12月の国内外の経済トピックス

12月は、国内外の株式市場が総じて不調に終わってしまいました。

日本国内では、日銀の事実上の利上げが行われ、アメリカではFOMCの開催、中国ではゼロコロナ政策からの緩和修正など大きな出来事が起こりました。

リスク要因は多くあるため、身の丈を超えた投資をしないように注意することが重要です。

今回は、12月の国内外の経済トピックスを紹介していきます。

日本やアメリカの個別株投資やインデックス投資に深く関連するニュースを集めたので、参考にしてみてください。

目次

日本の11月の経済動向・トピックス

まずは、日本の1月の経済動向やトピックスについて見ていきましょう。

日経平均・TOPIXの推移

12月末の日経平均株価の終値は26,094.50円で前月末から1,683.40円(-6.06%)のマイナスとなり、12月末のTOPIXは1,891.71ポイントで前月末から62.27ポイント(-3.19%)のマイナスとなりました。

日銀がこれまでの金融緩和を一部引き締める「事実上の利上げ」を行ったことが、大きな株価のマイナス要因となっています。

金利が動くと、株式や為替にも大きな影響を与えることから、今後の日銀のスタンスや発言には要注意です。

なお、日経平均株価の年初来成績は-10.95%、TOPIXは年初来-6.82%で終わり、2022年の株式相場は「不調に終わった」と言えるでしょう。

なお、10月末の段階で税引き前の配当利回りが4%を超えている企業数は

東証プライムが322社
東証スタンダードが201社
東証グロースが4社

という結果に終わりました。

株価が下落すると配当利回りは高まるため、「前月末よりも高配当株は増加している」という状態です。

今後のインフレ率次第では、日銀は更に「事実上の利上げ」を行う可能性があることから、もし現実になると「円高・株安」が続く可能性が見込まれます。

そのため、高配当株投資家にとっては、「利上げ局面においても安定して収益を上げられる優良株」を割安で購入できるチャンスがあると言えるでしょう。

景気動向指数について

内閣府が発表した12月22日に発表した10月の景気動向指数は、98.6ポイントで前月比微増となっています。

景気動向指数とは、経済に重要かつ景気に敏感な30項目の景気指標を基に算出する指数で、景気全体の現状を知り将来の動向を予測する際に役立つものです。

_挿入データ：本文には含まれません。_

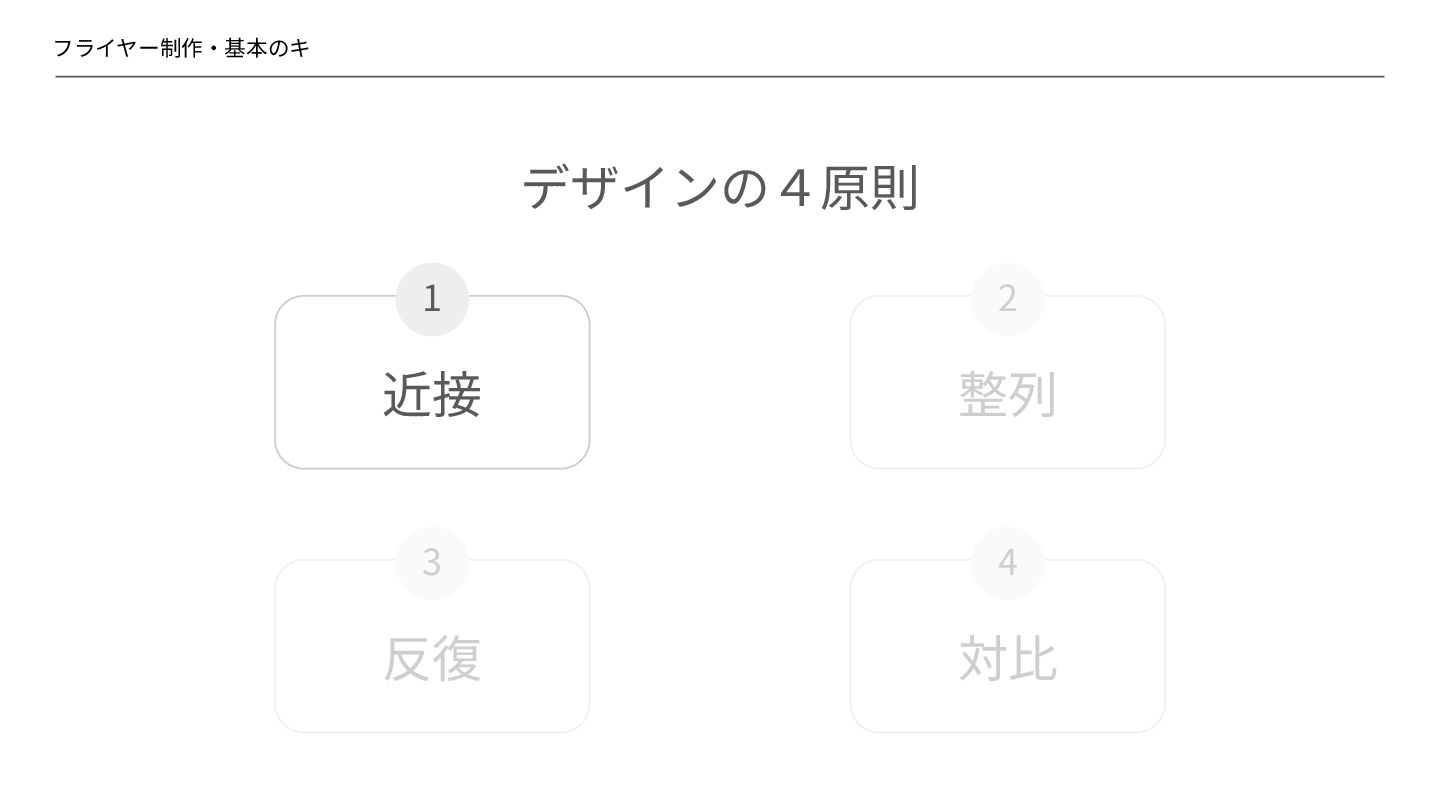This screenshot has height=810, width=1440.
Task: Click the rounded border of 整列 card
Action: click(851, 382)
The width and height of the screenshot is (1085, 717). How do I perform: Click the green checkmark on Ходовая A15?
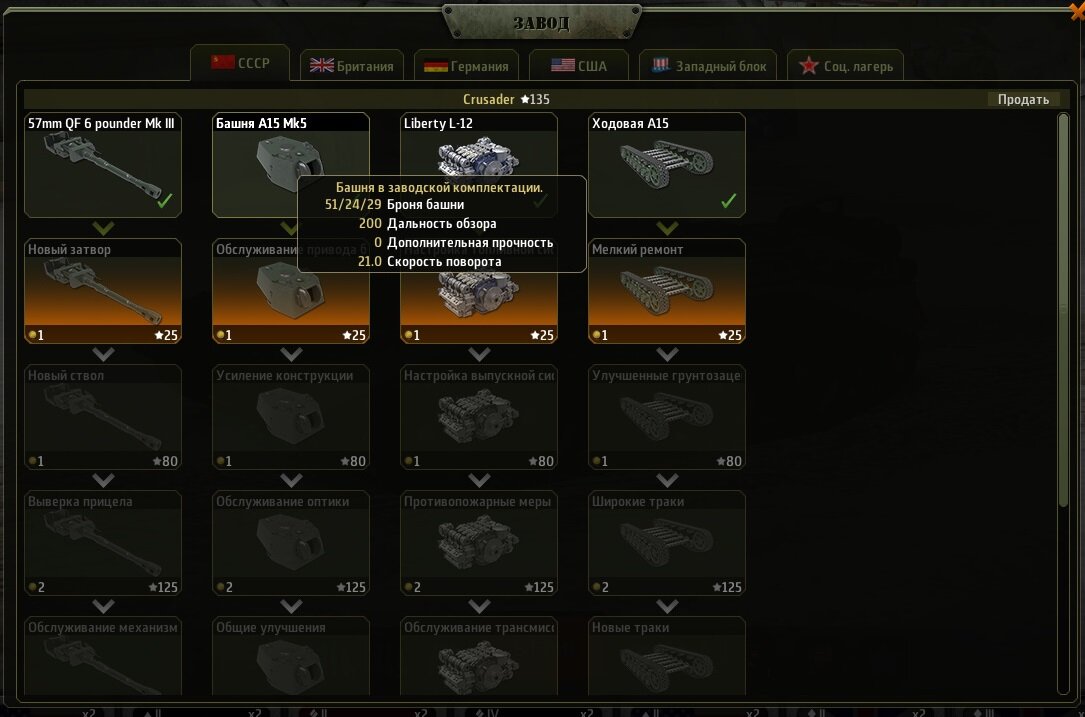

なお、内閣府は景気の基調判断を「改善を示している」のまま据え置き、9カ月連続で同じ判断となりました。

  • 1月:101.3(前月比-1.6ポイント)
  • 2月:100.2(前月比-1.1ポイント)
  • 3月:100.7(前月比+0.5ポイント)
  • 4月:102.3(前月比+1.6ポイント)
  • 5月:100.7(前月比-1.6ポイント)
  • 6月:100.3(前月比-0.4ポイント)
  • 7月:98.9(前月比-1.4ポイント)
  • 8月:101.3(前月比+2.4ポイント)
  • 9月:98.2(前月比-3.4ポイント)
  • 10月:98.6(前月比+0.4ポイント)

前月よりプラスとなっているものの、全体的に見ると景気は下落トレンドと言えるでしょう。

また、日本経済研究センターが12月8日発表した10月の景気後退確率は「35.3%」で、景気後退の警戒水準である67%を下回っています。

今回、景気動向指数の先行指数が改善したことに伴い、景気後退確率も改善する結果に繋がりました。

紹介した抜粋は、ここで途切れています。